Tuesday, September 9, 2008

Here's A Good Treastise On The Fannie & Freddie Story

Today’s a good day dust off the old dictionary. One word interests us in particular:
Conservator (noun)

1. A person in charge of maintaining or restoring valuable items, as in a museum or library.

2. One that conserves or preserves from injury, violation or infraction; a protector.

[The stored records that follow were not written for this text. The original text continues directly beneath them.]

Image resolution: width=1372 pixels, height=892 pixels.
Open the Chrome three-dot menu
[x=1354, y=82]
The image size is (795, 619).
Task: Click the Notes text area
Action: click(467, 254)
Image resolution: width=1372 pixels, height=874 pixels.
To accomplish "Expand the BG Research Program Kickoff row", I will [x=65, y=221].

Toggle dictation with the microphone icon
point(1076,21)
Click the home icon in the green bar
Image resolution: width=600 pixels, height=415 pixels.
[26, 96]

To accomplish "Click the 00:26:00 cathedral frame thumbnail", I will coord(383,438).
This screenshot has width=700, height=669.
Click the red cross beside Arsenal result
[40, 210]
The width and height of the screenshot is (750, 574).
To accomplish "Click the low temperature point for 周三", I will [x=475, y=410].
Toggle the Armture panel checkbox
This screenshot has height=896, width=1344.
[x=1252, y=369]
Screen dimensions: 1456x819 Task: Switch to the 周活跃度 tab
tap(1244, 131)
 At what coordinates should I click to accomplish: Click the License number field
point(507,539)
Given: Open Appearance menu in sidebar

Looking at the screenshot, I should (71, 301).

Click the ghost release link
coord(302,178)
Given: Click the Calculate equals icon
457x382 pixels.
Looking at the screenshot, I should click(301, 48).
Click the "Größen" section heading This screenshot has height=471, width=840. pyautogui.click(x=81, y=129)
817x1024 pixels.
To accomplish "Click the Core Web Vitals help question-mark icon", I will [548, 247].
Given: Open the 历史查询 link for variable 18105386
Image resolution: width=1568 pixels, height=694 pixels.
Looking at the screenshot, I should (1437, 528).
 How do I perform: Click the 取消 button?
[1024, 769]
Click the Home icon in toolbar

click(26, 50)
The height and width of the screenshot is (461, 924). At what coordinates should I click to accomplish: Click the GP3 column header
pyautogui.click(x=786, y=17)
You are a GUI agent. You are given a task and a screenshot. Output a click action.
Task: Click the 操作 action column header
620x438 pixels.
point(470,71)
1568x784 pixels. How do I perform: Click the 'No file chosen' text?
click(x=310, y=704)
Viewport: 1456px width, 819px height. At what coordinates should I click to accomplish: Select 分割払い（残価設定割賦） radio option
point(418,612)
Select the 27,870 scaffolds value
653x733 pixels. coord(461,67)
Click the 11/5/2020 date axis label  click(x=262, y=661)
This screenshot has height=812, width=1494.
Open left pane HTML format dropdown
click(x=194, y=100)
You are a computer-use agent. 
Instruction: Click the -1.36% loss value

3. One that is responsible for the person and property of an incompetent.
The U.S. government -- in what will likely be the biggest bailout in taxpayer history -- has declared itself the conservator of Fannie Mae and Freddie Mac. As early as 2004 , we told you it would happen. Now it has… so what does this “conservatorship” even mean?
First, taxpayers are on the hook. The U.S. Treasury has already pledged $2 billion in emergency financing to each company, and has hinted it’s not interested in doling out more than $200 billion. But there is no official cap on the bailout… sky’s the limit, baby.
Some of those billions will be used to shore up Fannie and Freddie balance sheets. But most will buy mortgage-backed securities on the open market. Such a policy -- in theory -- would restore confidence in that market and simultaneously keep Fannie and Freddie afloat. As Bill Gross famously said, if the Treasury wants investors to buy the U.S. mortgage market, they have to "swim in the pool, not just be a lifeguard."
Treasury Secretary Hank Paulson promised that money borrowed from the government and taxpayers will be the first to be repaid. Our bloggin’ brother Dave Gonigam has a poll going at The Daily Reckoning blog as to how much this fiasco will really cost… you can cast your vote, here.
Fannie and Freddie shareholders are screwed. This strange conservatorship allows the shares of each company to continue being traded. But the government has yanked all dividends, eliminated Fannie and Freddie government lobbyists and demanded the companies shrink their portfolios. Secretary Paulson said his plan places “common shareholders last in terms of claims on the assets of the enterprise.”
Fannie Mae shares opened down 84% this morning, to a puny $1.06 a share. Freddie was down 80% to 99 cents a share.
Sorry, but if you were crazy enough own these “businesses,” you deserve it. We give a particular pat on the back to “smartest guys in the room” like Bill Miller, Rich Pzena, David Dreman and Marty Whitman. These famous fund geniuses bought tens of millions of Fannie and Freddie shares this year on behalf of their loyal minions.
Bondholders can breathe easy. The U.S. government was smart enough to placate the countless foreign governments, global businesses and zillions of investors that hold Fannie and Freddie bonds. According to the Treasury, they’ll still get paid.
And Fannie and Freddie CEOs get permanent vacations and fat bonuses. Dan Mudd and Richard Syron, Fannie’s and Freddie’s CEOs, were fired today. Both have “earned” about $26 million in cash and stock compensation since 2003-2004. And according to The New York Times today, both stand to collect a total of $23 million in severance.
Mudd will be replaced by Herbert Allison -- former COO of Merrill Lynch, former John McCain finance committee head and, most recently, chairman of the mega-money management firm TIAA-CREF. Freddie Mac will now be run by David Moffett. He’s the former CFO of the subprime-slammed U.S. Bancorp and sits on the board of MBIA, among others. His latest role was as senior adviser to the Carlyle Group… a controversial hedge fund with close ties to the Bush family, the U.S. defense industry and Middle East oil.
“Hey, we’ve got an incompetent CEO too,” we imagine the board of Washington Mutual echoed this weekend. So they’d axed their man, Kerry Killinger, who had been CEO for 18 years.
Major stock markets around the world love the Fannie and Freddie bailout. The Taiwanese pushed their major index well over 5%, the best single day for their market in five years. Just about every other Asian index, save the Shanghai Composite, rose 3-4%. Chinese investors sold their major index down 2.6%, to a 21-month low. Investors there are still worried that the Chinese economy is slowing faster than anticipated.
Germany and France were psyched, too. Their big indexes rose 2.6% and 4%, respectively.
The IT geeks at the London Stock Exchange picked the worst possible day for a connectivity issue. The LSE suspended trading for three hours today, the longest halt in eight years. Not only were traders champing at the bit to trade on the Fannie/Freddie news, but the FTSE just came off its worst weekly decline in six years. For all the turmoil, the FTSE still managed to gain 3.8%.